Bulletin of the Geological Society of Malaysia, Volume 32, Nov. 1992, pp. 261 – 283
Institute for Advanced Studies, University of Malaya
The reservoir properties of Late Oligocene – Miocene sandstones of the Malay Basin depend on primary depositional facies, mineralogical contents and burial diagenesis. Petrographic studies and classification show significant differences in the texture and mineralogical content of sandstones from different seismically defined groups, namely E, I, J and K. The oldest sandstones, group K, are braided stream deposits and contain mainly medium-grained sands. The group J sandstones deposited in a brackish- to shallow-marine environment, contain well sorted, fine- to medium-grained sands. The group E and I sandstones, which were deposited in estuarine environments, are fine- to very fine-grained and matrix rich.

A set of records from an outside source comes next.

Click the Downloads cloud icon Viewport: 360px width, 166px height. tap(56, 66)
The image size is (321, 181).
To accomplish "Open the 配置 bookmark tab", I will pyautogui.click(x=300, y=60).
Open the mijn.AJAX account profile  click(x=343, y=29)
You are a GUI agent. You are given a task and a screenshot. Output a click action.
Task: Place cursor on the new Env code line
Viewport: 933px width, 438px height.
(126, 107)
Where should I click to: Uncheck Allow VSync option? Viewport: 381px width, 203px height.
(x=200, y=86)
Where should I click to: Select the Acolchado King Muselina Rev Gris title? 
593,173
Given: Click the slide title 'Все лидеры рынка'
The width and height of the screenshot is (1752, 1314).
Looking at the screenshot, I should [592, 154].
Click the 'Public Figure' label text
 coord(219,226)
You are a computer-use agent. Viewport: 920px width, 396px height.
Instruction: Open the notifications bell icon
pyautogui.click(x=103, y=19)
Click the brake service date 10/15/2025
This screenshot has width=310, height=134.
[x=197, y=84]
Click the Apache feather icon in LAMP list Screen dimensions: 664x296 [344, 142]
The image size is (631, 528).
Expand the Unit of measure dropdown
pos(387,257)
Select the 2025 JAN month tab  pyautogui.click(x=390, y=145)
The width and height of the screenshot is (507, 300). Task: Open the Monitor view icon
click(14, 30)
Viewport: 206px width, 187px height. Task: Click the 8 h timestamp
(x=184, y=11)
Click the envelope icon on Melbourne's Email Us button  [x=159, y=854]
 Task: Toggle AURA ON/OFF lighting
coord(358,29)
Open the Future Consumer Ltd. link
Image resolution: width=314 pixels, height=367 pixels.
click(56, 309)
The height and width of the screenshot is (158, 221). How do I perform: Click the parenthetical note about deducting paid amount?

The original mineral content of the sandstones has influenced the trend of post-depositional diagenetic changes. Higher primary porosity is generally present in the mature or clean sandstones. The loss of porosity in these sandstones commonly is due to quartz cementation and precipitation of authigenic clays. Mechanical compaction caused a major loss of initial primary porosity during shallow burial. Pressure dissolution of sandstone grains was mild, as deduced from cathodoluminescence studies, where the area of framework grain core contacts is minimal and interlocking grain boundaries are due to quartz overgrowths. The immature sandstones contain either high percentages of detrital clays or unstable rock fragments or both. Mechanical compaction caused the main diagenetic damages resulting in a major loss of intergranular porosity through deformation of ductile grains and subsequent formation of pseudo-matrix. Early loss of porosity and permeability retarded or inhibited further diagenesis. Thus, quartz overgrowths and cements are rare in these sandstones.
Secondary porosity generated by the dissolution of grains, especially feldspar grains, played an important role in contributing to total porosity. Investigations of grain and pore morphologies using the scanning electron microscope revealed a high percentage of micro-porosity preserved between the clay matrix and newly formed authigenic clays, especially kaolinite. Other diagenetic products are calcite and siderite cements with glauconite, chlorite and smectite being less common.